En lo que representa un giro crucial para el conflicto social que paraliza al país, el presidente de la República, Rodrigo Paz, y la cúpula de la Central Obrera Boliviana (COB), liderada por el dirigente Mario Argollo, instalaron hoy una mesa de diálogo en la sede del Banco Central de Bolivia (BCB).

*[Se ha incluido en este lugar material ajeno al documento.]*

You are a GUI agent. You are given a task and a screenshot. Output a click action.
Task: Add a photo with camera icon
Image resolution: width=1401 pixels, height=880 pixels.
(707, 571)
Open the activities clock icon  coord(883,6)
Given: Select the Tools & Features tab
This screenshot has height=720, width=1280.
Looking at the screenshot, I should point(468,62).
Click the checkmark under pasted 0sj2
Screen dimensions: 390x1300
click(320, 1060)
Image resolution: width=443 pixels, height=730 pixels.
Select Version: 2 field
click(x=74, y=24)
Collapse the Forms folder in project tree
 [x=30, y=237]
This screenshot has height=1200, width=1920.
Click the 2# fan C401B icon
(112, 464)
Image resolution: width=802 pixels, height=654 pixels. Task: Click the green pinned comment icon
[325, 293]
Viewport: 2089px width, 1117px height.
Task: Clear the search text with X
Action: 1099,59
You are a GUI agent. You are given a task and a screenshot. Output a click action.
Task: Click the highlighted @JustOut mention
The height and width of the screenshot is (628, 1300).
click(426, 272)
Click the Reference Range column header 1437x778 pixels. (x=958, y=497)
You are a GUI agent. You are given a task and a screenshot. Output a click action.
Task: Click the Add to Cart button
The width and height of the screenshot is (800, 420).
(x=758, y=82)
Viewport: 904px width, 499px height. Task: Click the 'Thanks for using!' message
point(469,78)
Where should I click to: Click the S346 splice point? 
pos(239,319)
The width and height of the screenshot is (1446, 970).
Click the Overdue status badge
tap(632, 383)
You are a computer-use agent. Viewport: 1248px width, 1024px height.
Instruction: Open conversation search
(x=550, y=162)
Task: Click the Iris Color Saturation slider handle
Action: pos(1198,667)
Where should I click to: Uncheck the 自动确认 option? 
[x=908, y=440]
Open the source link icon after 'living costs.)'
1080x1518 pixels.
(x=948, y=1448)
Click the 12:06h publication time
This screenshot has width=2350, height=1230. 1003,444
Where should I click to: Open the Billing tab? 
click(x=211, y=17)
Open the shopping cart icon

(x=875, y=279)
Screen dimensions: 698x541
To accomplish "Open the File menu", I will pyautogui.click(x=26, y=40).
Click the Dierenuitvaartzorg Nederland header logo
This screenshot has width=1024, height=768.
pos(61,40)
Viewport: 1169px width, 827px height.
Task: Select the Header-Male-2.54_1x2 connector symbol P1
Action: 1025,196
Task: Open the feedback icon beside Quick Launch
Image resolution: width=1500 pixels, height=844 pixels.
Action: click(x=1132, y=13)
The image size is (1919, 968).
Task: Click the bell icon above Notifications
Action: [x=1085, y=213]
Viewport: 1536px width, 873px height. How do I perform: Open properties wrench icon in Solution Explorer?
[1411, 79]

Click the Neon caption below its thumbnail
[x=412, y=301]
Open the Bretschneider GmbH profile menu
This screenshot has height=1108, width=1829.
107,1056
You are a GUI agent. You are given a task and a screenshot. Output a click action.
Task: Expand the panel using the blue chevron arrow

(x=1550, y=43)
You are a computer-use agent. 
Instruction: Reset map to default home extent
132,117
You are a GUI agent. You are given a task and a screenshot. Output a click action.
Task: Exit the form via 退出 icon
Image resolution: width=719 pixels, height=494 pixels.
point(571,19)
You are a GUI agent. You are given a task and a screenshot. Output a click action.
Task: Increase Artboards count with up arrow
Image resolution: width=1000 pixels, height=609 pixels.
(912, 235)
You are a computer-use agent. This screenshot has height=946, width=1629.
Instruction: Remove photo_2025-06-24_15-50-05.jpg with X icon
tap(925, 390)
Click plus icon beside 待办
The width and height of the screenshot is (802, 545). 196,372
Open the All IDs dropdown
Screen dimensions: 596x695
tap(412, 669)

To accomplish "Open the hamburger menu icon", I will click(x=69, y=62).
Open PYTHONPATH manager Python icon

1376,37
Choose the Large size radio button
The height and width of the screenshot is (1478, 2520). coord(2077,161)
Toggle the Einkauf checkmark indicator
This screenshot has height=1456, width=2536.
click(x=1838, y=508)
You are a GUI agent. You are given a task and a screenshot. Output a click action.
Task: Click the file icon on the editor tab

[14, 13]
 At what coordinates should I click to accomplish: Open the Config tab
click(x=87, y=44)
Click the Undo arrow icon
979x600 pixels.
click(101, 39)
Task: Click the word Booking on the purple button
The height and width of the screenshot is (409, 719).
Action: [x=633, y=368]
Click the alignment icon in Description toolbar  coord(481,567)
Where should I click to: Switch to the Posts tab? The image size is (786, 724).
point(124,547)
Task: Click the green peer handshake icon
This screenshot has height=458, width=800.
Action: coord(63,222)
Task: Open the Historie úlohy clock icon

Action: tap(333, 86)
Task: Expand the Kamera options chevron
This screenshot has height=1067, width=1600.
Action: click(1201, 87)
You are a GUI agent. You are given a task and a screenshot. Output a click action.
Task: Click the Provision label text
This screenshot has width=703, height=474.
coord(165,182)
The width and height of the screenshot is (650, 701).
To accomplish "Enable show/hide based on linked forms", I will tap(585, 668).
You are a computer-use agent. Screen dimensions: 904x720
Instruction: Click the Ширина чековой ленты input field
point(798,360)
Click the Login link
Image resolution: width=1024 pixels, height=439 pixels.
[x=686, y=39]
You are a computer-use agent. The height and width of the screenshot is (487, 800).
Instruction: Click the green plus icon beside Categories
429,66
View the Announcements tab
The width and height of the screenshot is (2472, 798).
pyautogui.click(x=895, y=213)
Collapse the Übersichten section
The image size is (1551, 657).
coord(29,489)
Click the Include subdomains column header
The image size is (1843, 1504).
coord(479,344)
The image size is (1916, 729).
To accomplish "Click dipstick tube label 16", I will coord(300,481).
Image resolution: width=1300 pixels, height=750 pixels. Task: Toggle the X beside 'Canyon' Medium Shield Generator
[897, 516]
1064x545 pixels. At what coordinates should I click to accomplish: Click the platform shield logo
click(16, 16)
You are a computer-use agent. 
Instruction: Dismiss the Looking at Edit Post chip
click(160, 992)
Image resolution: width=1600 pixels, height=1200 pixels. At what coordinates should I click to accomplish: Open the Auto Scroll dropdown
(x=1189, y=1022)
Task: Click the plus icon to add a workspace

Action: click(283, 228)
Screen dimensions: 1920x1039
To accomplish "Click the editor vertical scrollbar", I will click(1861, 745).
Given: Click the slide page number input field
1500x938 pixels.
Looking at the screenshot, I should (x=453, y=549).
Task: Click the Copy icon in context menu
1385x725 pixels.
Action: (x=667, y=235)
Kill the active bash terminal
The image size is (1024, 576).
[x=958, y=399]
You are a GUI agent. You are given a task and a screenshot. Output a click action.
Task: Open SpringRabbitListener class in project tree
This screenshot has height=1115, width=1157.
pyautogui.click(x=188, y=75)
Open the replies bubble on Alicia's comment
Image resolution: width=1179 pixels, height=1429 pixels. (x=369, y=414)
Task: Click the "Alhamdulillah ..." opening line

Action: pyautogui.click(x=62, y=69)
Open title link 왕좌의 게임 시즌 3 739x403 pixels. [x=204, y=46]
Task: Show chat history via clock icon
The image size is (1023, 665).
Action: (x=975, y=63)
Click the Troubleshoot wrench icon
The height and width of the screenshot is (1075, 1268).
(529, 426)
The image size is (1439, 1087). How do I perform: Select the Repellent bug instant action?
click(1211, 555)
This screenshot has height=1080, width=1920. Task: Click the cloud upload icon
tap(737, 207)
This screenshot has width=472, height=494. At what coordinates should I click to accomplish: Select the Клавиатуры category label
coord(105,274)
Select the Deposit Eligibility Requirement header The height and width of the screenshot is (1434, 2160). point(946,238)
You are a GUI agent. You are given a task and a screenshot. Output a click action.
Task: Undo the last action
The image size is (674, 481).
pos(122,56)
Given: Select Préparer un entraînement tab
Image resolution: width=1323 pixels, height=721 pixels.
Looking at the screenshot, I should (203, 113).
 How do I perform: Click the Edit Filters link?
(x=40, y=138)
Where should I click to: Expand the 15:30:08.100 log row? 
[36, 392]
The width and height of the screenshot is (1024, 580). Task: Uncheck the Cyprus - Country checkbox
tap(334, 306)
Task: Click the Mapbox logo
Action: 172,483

El encuentro de alto nivel se concreta en el cuadragésimo octavo día de bloqueos consecutivos, una medida de presión que mantiene las principales carreteras del país interrumpidas y que ya deja a millones de ciudadanos perjudicados por el desabastecimiento y la falta de movilidad.
A solicitud expresa de la entidad obrera, la reunión cuenta con la participación del fiscal general del Estado, Roger Mariaca, quien funge como garante para asegurar la transparencia y el cumplimiento de los eventuales acuerdos. En la mesa de negociaciones también participan los ministros de Obras Públicas, Mauricio Zamora, y de Planificación, Fernando Romero, cuyas carteras son clave para destrabar las demandas del sector trabajador.
A pesar del inicio de las conversaciones en las instalaciones del BCB, los reportes en los puntos de conflicto confirman que los bloqueos persisten a nivel nacional, mientras la población aguarda con expectativa los resultados de este acercamiento para poner fin a casi dos meses de crisis.